-- BEGIN MATERIAL TO PROCESS --
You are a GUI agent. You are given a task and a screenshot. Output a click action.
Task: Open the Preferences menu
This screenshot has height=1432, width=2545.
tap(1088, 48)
-- END MATERIAL TO PROCESS --
-- BEGIN MATERIAL TO PROCESS --
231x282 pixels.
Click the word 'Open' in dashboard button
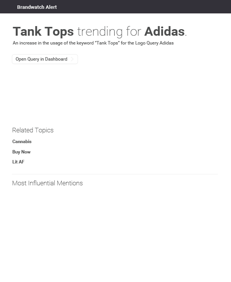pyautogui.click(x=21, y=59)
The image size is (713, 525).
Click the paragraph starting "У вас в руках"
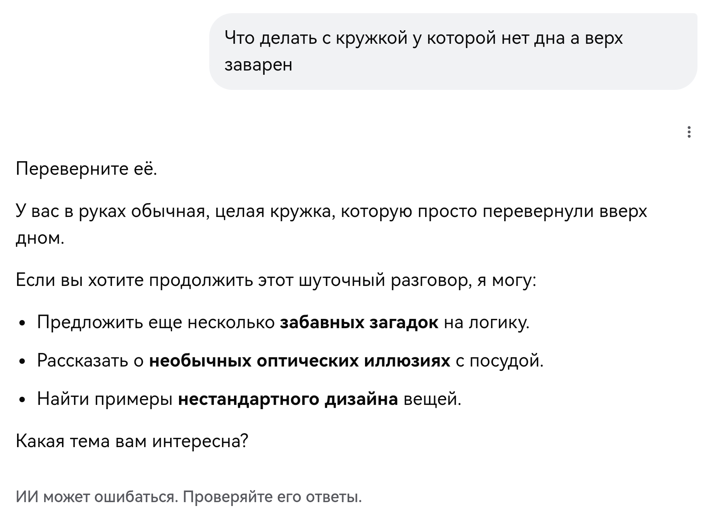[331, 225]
-- END MATERIAL TO PROCESS --
-- BEGIN MATERIAL TO PROCESS --
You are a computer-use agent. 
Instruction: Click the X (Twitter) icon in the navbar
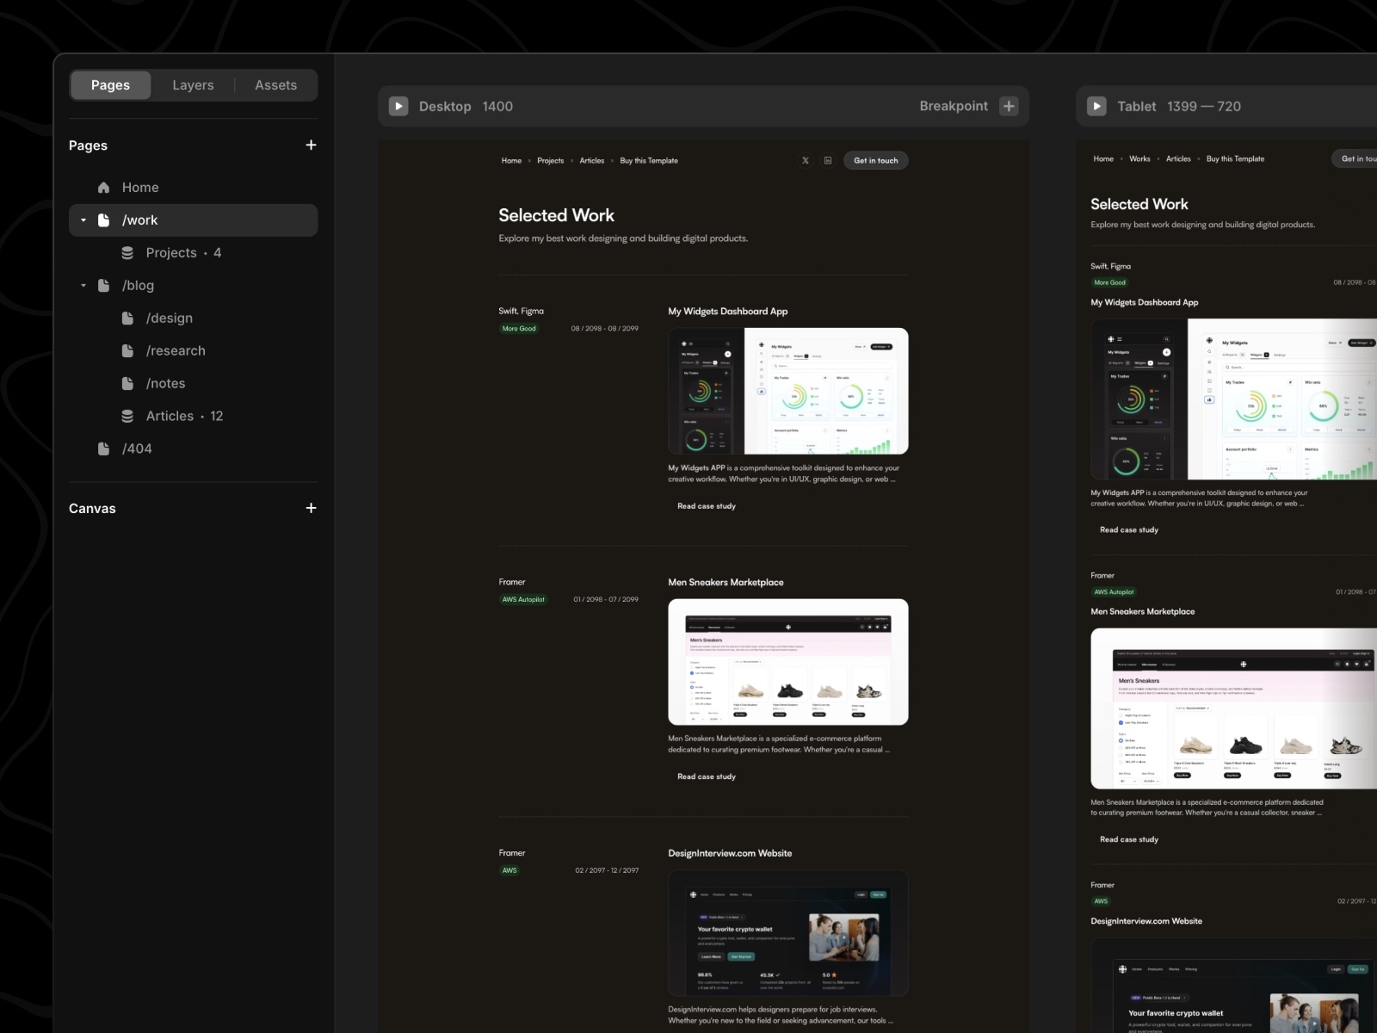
-- END MATERIAL TO PROCESS --
◆ REQUIREMENTS: Rewrite the items from the line containing "You are a computer-use agent." through the line containing "Instruction: Click the", replacing "navbar" with "footer" and leaving everything else unchanged. Return only those lines.

◆ RESULT OF THE TASK:
You are a computer-use agent. 
Instruction: Click the X (Twitter) icon in the footer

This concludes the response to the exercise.